-- TEXTO DE LECTURA --

Las cámaras de alquileres: ¿aberración o venerable tradición?
La idea de crear unas cámaras de alquileres con representación de propietarios, inquilinos y el estado –incluida en el proyecto de reforma de la malograda ley de alquileres vigente, que presentó el oficialismo en el Congreso– no es un invento kirchnerista, peronista, ni para el caso argentino. Antes bien, los tribunales especiales para regular ciertos contratos y atender los conflictos entre las partes fueron moneda corriente en diversas partes del mundo occidental desde el temprano siglo XIX y alcanzaron su punto culminante en la primera mitad del siglo XX.
En efecto, al despuntar el siglo XIX fueron creados en Francia los Conseils de Prud’hommes, organismo colegiado con representación de patronos y trabajadores que se encargaban de dirimir conflictos, guiados por el principio de la conciliación. Con el agregado de un representante estatal, estos organismos fueron replicados más tarde en Italia (con los Collegi di Probiviri) y otros países europeos, pero también en lugares más remotos como los tribunales de conciliación y arbitraje de Australia o Nueva Zelanda.

-- TAREAS --
1. En el texto sobre las cámaras de alquileres, ¿cómo se llamaron en Italia los organismos que replicaron a los Conseils de Prud'hommes?
2. Extrae sin cambios del texto sobre las cámaras de alquileres el fragmento que se abre con las palabras que contienen "En efecto, al" y se cierra con "o Nueva Zelanda.".
3. Prosigue el texto sobre las cámaras de alquileres a partir de su última oración.
Los ítems proceden de otra fuente.

Algunos ítems:

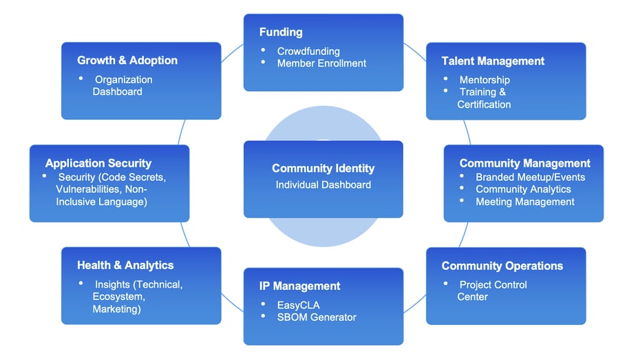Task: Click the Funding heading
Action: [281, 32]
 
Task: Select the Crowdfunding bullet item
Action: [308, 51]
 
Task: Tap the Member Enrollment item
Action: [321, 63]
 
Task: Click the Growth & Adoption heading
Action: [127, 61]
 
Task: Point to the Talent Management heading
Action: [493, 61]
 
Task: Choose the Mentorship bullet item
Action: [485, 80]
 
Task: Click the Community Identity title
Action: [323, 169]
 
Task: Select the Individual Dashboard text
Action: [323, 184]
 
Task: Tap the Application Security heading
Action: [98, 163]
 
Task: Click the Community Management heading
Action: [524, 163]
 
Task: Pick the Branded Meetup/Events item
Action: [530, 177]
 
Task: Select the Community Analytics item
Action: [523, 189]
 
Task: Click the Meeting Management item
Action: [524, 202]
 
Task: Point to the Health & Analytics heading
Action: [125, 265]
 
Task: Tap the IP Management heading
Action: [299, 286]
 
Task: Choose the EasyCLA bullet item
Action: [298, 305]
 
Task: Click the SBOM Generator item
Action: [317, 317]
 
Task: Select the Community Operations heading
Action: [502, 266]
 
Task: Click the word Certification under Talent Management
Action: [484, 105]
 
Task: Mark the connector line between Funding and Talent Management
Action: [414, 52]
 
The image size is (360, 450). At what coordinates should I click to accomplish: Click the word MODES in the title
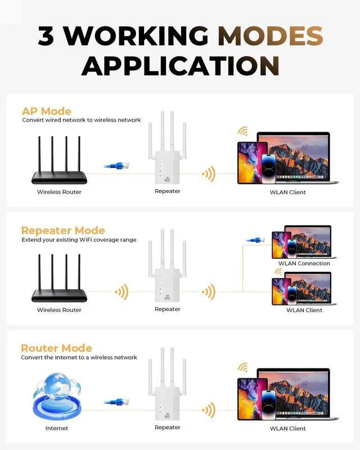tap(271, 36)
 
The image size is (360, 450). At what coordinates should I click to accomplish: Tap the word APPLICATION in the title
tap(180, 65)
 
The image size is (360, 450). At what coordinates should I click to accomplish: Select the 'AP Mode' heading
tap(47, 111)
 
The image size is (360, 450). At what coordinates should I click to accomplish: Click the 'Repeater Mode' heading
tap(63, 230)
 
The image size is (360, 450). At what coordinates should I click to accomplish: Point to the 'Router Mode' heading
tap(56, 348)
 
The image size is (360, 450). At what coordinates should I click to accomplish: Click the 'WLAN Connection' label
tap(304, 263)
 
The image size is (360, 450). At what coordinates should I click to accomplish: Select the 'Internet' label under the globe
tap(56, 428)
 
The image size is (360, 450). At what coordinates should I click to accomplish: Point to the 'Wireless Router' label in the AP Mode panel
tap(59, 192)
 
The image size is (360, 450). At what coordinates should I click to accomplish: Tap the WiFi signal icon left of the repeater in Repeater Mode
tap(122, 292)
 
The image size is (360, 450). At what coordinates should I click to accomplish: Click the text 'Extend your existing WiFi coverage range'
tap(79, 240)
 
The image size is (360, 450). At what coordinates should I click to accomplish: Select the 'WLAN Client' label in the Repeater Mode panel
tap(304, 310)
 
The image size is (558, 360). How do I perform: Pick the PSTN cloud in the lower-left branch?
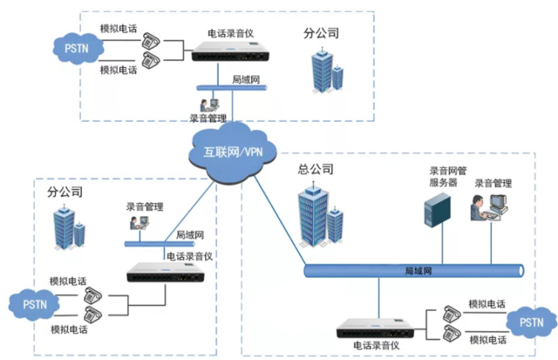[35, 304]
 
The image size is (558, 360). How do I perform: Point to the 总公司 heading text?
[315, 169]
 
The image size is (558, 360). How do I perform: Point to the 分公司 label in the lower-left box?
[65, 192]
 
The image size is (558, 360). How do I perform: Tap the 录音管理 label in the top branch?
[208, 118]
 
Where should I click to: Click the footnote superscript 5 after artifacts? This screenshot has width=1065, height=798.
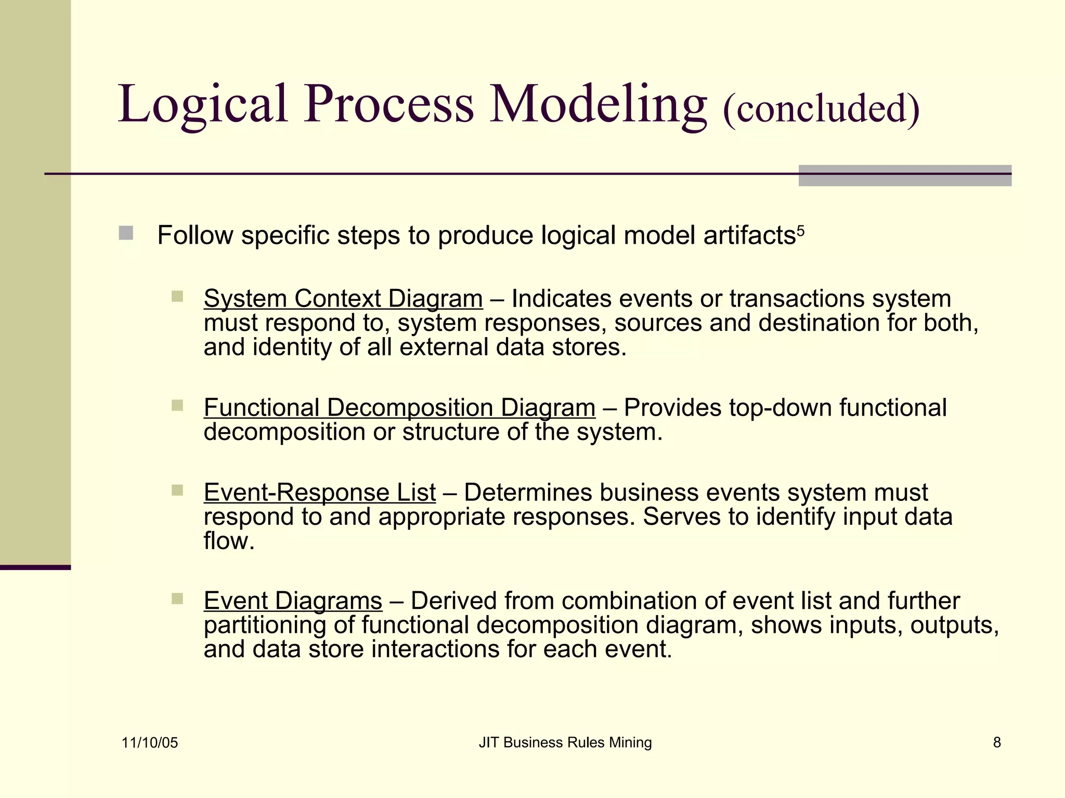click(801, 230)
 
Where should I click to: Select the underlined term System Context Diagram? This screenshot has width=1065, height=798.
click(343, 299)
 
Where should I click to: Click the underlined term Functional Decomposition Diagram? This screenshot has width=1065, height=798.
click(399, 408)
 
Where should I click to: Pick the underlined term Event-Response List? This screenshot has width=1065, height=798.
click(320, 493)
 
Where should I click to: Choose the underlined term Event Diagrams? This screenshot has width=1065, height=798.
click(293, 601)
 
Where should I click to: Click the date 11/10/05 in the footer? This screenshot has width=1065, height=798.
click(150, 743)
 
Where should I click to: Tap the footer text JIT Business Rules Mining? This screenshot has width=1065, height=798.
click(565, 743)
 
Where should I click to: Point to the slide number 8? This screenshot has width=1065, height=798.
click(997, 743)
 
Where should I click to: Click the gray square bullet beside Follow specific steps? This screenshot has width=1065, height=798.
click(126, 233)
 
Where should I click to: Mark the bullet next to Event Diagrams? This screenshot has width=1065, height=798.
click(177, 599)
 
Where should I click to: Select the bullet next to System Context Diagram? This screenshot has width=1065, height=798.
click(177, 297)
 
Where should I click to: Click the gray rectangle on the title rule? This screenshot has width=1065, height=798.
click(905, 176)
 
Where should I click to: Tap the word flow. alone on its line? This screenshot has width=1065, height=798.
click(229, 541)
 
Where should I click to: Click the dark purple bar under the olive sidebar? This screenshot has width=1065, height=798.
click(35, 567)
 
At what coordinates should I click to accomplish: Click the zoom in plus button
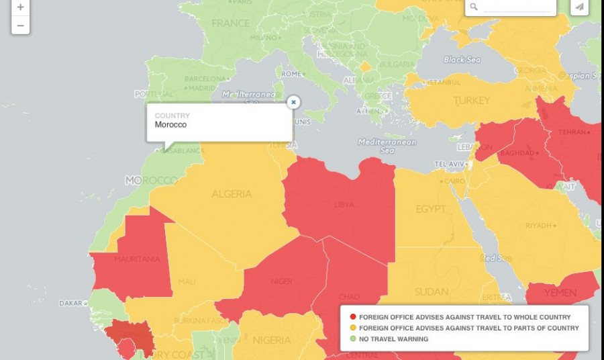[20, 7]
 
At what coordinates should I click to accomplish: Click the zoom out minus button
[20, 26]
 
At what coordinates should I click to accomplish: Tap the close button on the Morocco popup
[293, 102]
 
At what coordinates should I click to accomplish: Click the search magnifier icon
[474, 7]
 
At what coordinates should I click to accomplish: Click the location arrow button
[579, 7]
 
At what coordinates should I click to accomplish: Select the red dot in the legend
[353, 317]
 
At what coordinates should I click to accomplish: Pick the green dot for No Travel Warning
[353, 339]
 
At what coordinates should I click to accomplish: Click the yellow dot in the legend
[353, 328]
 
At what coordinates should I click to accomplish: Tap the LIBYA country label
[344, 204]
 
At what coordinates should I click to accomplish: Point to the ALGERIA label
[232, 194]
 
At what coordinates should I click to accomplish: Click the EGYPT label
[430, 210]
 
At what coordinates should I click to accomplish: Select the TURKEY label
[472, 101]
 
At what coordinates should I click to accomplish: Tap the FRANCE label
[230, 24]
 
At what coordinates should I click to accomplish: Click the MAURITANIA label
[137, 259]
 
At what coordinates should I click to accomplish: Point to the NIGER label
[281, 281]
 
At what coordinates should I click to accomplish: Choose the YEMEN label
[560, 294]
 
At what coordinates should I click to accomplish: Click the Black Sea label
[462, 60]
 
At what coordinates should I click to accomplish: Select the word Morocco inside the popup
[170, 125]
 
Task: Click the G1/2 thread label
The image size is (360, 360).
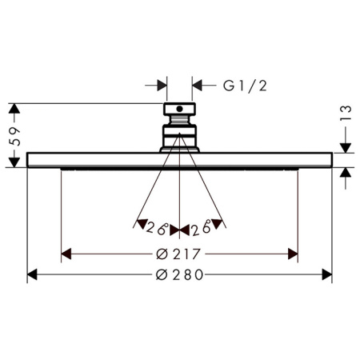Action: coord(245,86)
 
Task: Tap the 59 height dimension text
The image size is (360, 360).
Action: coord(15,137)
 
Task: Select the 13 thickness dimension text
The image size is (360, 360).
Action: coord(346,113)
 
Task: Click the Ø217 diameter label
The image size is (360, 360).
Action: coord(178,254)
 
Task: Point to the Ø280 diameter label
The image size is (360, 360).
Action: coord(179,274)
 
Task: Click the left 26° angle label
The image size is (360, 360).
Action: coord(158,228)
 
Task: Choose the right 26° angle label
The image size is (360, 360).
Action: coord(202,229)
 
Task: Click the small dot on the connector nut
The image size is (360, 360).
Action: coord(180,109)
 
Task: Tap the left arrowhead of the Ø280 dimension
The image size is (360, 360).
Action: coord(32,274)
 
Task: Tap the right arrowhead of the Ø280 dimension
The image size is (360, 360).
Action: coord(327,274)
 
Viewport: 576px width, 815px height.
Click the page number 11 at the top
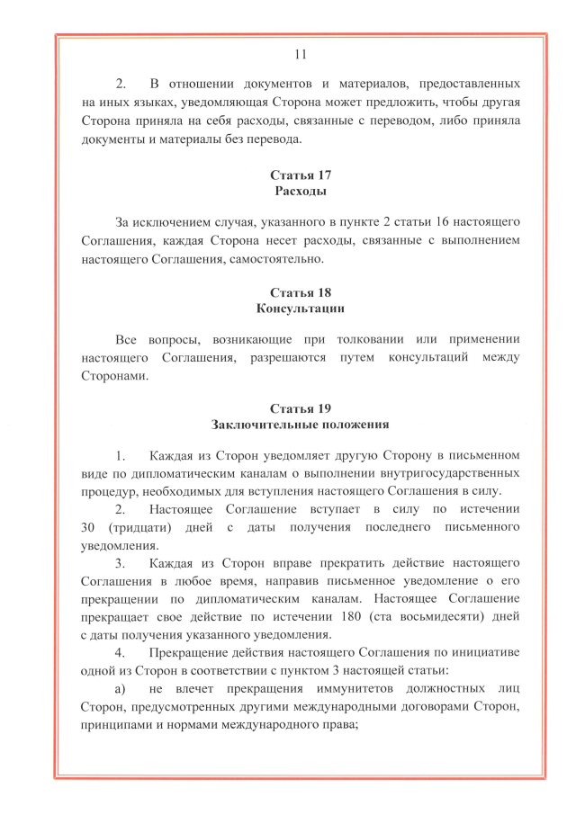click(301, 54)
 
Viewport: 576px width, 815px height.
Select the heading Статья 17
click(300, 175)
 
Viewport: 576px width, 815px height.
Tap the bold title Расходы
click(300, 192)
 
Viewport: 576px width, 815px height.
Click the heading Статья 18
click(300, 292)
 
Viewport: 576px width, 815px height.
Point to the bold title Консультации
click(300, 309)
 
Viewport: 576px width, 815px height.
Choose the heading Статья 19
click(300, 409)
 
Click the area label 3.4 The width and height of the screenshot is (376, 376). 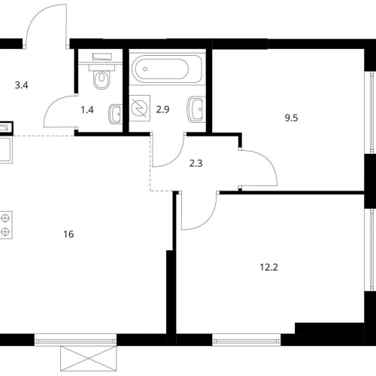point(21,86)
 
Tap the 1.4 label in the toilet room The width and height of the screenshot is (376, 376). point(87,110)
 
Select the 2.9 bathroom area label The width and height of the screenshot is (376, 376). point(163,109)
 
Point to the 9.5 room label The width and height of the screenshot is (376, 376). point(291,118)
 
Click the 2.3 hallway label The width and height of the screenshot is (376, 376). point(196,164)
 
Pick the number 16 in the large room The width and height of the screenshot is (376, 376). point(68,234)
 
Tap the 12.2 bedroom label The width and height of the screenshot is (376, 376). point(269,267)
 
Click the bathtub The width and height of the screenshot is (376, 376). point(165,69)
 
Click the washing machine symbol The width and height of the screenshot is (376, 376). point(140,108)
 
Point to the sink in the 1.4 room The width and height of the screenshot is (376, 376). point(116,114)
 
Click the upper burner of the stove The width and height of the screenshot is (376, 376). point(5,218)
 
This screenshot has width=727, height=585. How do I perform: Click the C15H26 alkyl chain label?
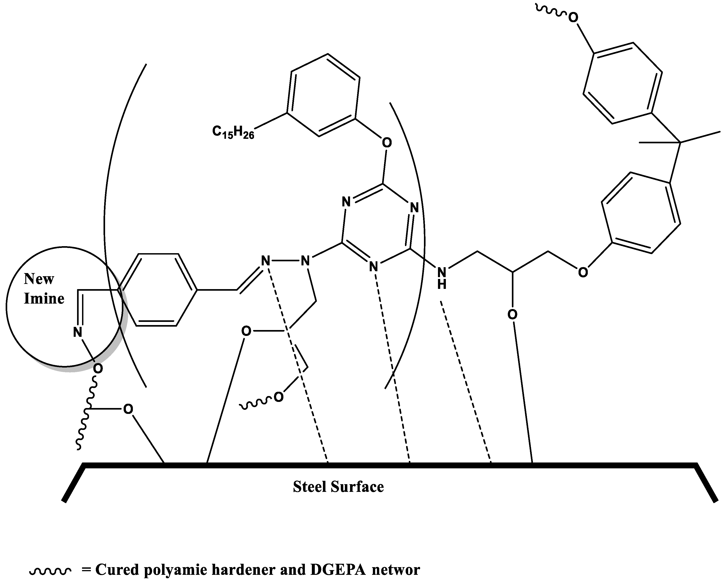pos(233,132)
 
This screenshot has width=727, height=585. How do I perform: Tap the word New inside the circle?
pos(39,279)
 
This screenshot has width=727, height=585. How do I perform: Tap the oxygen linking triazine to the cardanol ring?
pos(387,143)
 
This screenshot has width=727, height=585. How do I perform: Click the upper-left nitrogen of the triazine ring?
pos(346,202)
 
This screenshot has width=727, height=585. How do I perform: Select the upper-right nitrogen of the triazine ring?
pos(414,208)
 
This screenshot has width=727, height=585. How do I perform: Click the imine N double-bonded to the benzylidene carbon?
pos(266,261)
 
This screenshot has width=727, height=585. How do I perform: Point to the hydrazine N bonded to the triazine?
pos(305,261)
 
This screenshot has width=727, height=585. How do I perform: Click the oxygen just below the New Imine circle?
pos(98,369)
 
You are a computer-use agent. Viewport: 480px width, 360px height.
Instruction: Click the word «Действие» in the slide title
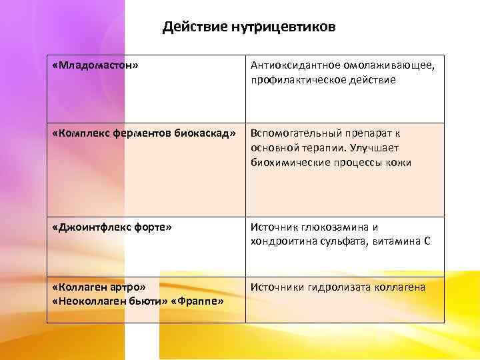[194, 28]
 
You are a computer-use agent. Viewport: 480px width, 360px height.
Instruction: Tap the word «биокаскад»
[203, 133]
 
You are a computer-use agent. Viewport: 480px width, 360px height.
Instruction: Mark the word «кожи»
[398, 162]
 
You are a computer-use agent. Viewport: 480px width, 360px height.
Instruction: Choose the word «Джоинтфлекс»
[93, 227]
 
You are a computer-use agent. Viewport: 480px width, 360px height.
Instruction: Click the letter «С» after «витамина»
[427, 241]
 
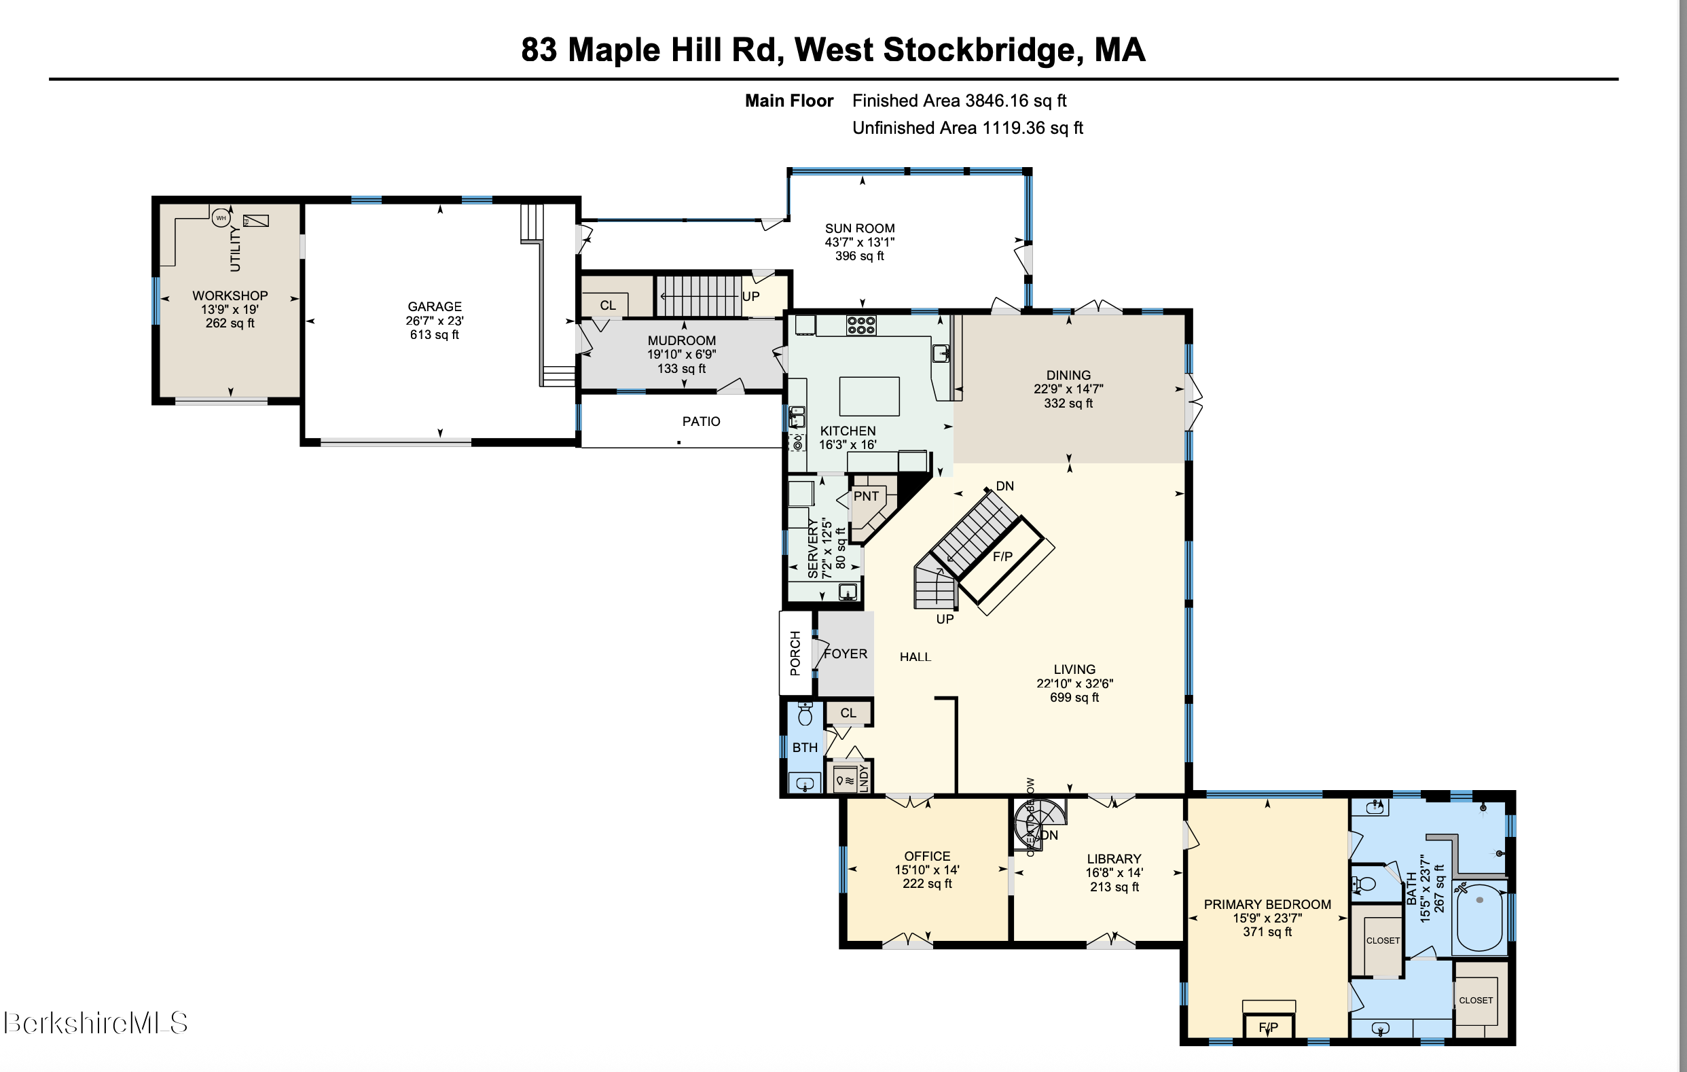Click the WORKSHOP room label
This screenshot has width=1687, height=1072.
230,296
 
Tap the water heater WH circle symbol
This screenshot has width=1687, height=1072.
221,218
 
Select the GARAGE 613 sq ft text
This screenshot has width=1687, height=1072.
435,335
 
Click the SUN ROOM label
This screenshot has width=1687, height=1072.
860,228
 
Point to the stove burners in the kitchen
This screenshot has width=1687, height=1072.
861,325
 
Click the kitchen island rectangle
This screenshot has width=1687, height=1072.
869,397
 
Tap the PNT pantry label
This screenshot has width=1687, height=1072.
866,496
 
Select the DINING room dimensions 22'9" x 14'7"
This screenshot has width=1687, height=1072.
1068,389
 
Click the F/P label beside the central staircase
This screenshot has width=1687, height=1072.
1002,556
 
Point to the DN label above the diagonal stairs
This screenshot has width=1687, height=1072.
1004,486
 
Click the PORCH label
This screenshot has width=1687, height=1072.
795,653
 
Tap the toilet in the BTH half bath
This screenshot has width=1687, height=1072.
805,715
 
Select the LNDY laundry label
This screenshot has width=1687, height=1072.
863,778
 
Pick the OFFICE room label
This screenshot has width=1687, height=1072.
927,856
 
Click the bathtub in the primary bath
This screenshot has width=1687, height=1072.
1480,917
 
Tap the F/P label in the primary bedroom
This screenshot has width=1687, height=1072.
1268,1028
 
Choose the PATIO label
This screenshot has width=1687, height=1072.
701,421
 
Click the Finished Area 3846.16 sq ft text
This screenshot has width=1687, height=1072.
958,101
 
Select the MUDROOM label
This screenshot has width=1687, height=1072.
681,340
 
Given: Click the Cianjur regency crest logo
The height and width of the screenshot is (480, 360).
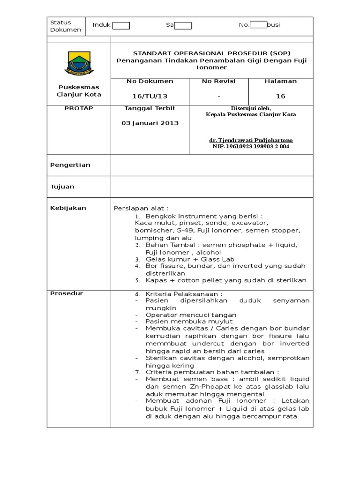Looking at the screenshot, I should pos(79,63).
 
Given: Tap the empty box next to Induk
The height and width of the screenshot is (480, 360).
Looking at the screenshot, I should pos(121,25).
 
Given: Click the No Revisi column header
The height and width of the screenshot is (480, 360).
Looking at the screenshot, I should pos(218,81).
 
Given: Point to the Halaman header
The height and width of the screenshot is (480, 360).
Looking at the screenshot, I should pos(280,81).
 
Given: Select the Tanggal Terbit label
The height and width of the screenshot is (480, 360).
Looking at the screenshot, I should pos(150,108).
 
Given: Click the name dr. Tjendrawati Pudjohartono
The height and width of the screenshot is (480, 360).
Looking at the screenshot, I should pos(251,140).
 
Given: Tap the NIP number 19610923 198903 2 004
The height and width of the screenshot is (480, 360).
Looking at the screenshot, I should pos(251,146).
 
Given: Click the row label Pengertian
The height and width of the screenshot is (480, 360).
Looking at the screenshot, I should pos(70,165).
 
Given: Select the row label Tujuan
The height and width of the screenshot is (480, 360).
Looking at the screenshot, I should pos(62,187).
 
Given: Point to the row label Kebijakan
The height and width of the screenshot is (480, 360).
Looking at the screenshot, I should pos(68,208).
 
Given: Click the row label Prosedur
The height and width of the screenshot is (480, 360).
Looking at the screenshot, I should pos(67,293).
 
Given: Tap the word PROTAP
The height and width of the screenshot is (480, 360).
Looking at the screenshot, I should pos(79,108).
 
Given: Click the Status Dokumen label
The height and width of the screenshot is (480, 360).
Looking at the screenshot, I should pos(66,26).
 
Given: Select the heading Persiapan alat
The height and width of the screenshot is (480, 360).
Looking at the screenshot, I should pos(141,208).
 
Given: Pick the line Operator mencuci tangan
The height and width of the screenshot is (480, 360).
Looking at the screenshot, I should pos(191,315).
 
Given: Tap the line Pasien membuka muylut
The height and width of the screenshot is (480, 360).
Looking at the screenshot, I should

-- RESPUESTAS POR TAREA --
1. Collegi di Probiviri.

2.
En efecto, al despuntar el siglo XIX fueron creados en Francia los Conseils de Prud’hommes, organismo colegiado con representación de patronos y trabajadores que se encargaban de dirimir conflictos, guiados por el principio de la conciliación. Con el agregado de un representante estatal, estos organismos fueron replicados más tarde en Italia (con los Collegi di Probiviri) y otros países europeos, pero también en lugares más remotos como los tribunales de conciliación y arbitraje de Australia o Nueva Zelanda.

3.
Pero fue en la primera mitad del siglo XX cuando se afianza en el mundo jurídico e institucional de Occidente tanto la legislación protectora de trabajadores y locatarios como la idea de que solo unos tribunales especiales podían aplicarla cabalmente. En los albores de esa centuria, un grupo muy heterogéneo de “reformistas”, que iban desde sectores de la Iglesia Católica y del socialismo hasta representantes diversos del mundo académico y jurídico, movidos por los efectos negativos de la revolución industrial –que se manifestaba en condiciones de trabajo inhumanas, jornadas interminables, y viviendas hacinadas y precarias–, comenzaron a cuestionar los fundamentos mismos del orden liberal en que se basaba el mundo capitalista, bajo una premisa básica: ese orden de cosas, de injusticia social, indicaba claramente que tanto el laissez-faire como la idea de la propiedad privada como principios sagrados y absolutos no conducían al bienestar general, sino todo lo contrario. Y por lo tanto, era necesaria una intervención del estado para reparar, contener o revertir esas injusticias y abusos provocados por las fuerzas del mercado.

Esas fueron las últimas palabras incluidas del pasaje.